UNC-CH COMP 523

Software Engineering Laboratory

M-W 10:00-11:15, in Sitterson room 011
Dr. David Stotts (Brooks 144, 962-1833)

Students may not drop this course once the projects have begun ... more-or-less after two class meetings.
To do so leaves your other team members in a bind.

Prerequisites

Understanding of computer organization, operation, and programming as acquired from COMP 401, 410, 411; in addition, another upper level undergrad class or two in areas like OS, networking, compilers, or graphics provides maturity that often greatly helps with these team projects.

Texts

No text is required for purchase. We will be reading articles online.

You may find you will need various supporting materials, depending on the project you end up working on. For example, you may need a text on Ruby/Rails, or PHP, or Objective C, or Python, or Linux or something we can't predict until it happens.

Course Description

The goal of this course is to teach the technical and managerial skills necessary for building a software product as a team. The essence of the course is the faculty-coached team project. Teams of 3 students spend three months negotiating, estimating, scheduling, specifying, coding, debugging, integrating, documenting, and testing a substantial programming product. Grades are based on code, documentation, ambition, effort, teamwork, and accomplishment.

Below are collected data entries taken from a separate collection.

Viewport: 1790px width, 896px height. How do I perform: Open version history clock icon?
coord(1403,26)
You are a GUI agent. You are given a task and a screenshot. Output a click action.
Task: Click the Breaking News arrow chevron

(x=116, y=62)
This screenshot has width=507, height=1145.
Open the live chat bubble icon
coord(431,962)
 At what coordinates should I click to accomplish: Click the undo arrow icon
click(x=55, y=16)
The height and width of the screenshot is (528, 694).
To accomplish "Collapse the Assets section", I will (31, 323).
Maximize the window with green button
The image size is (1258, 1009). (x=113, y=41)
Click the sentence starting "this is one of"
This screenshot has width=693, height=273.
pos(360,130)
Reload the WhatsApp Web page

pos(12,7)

When the course is completed, each student will have

Format

Comp 523 is mostly a project course. Lectures are practical, (providing guidance for the students' current projects) or cultural (presenting background and insight from the field of software engineering). Project groups will meet weekly with the "boss", and as required with their clients and among themselves.

Several of our class meetings will be devoted to introduction or overview of areas of software technology that tend to be widely in use across different development areas or environments. We will also have guest lectures from practicing software professionals from local industry and academia, to provide working snapshots of how things are being done in different shops.

The class has no exams or graded homework. The grade is based entirely on performance in the software project. Each team will have at least two opportunities during the semester to publicly report on progress, and will receive feedback on progress during each weekly boss meeting.